Files.com uses the "NFKC" (Normalization Form Compatibility Composition) algorithm for normalizing Unicode as part of path comparison.
Although Files.com normalizes Unicode for path comparison, Files.com is Unicode preserving, meaning that the path name will be stored using the actual Unicode representation used when the file or folder is first created.
Exact Algorithm For Path Normalization
Files.com uses 2 algorithms for path normalization. Our Normalize algorithm is applied to all paths provided to the Files.com service to remove noncompliance with our path requirements. If you are building an SDK or manual API integration to Files.com, we recommend that you implement this algorithm prior to sending any paths to the Files.com API to ensure that they will be treated identically on the server side as to how you provided them.
Additionally, our Normalize For Comparison algorithm is used to compare two paths to determine whether they are the same.

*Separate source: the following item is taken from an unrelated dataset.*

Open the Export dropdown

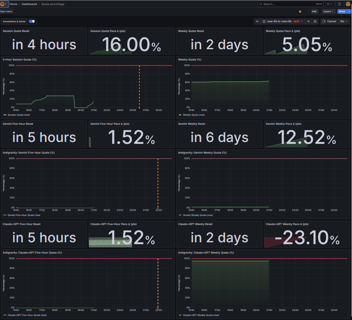pos(329,12)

If you are building an SDK or manual API integration to Files.com which needs to determine whether two file paths are the same, we recommend that you also implement this algorithm.
The official Files.com SDKs implement both algorithms natively and we encourage the use of our SDKs rather than implementing either of these algorithms by hand. For completeness, we describe the algorithms here. Sample code for the following algorithms can be found in our SDKs.
Normalize Algorithm
Convert the path to UTF-8
Remove any characters with byte value of 0
Convert any backslash \
characters to a forward slash /
Remove any trailing or leading slashes
Remove any path parts that are .
or ..
Replace any duplicate forward slashes (such as ///
with a single forward slash /
)
Normalize For Comparison Algorithm
Run the path through the Normalize Algorithm
Unicode Normalize the Path using Unicode NFKC algorithm
Transliterate and remove accent marks by using the official Files.com transliteration map specified below. Any instance of the first character in the map should be replaced with the remaining characters.

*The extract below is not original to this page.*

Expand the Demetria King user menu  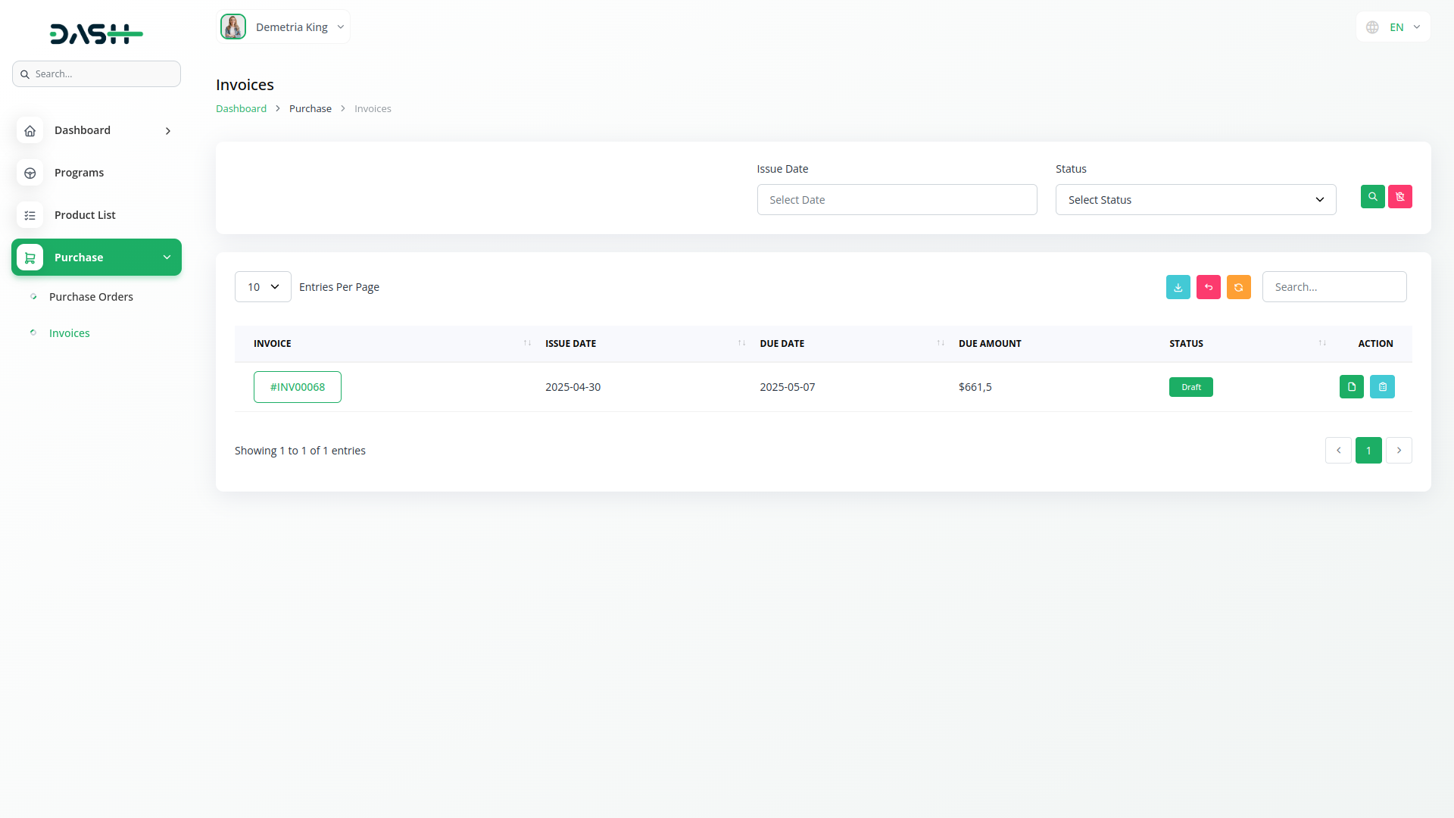[283, 27]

Convert the Path to lowercase using the case mapping found in Unicode 9.0. (Note: we are aware that this version of Unicode is fairly old and many modern programming languages now implement Unicode 15.0. The only differences affect two very rare languages and we have never seen these differences cause any actual issues in practice at Files.com. We suggest using whichever version of Unicode your environment supports, as that will most likely be fine.)
Remove any trailing whitespace (\r
,\n
,\t
or the space " "
character)
Any two paths with the same resulting string from this algorithm are considered the same file on Files.com.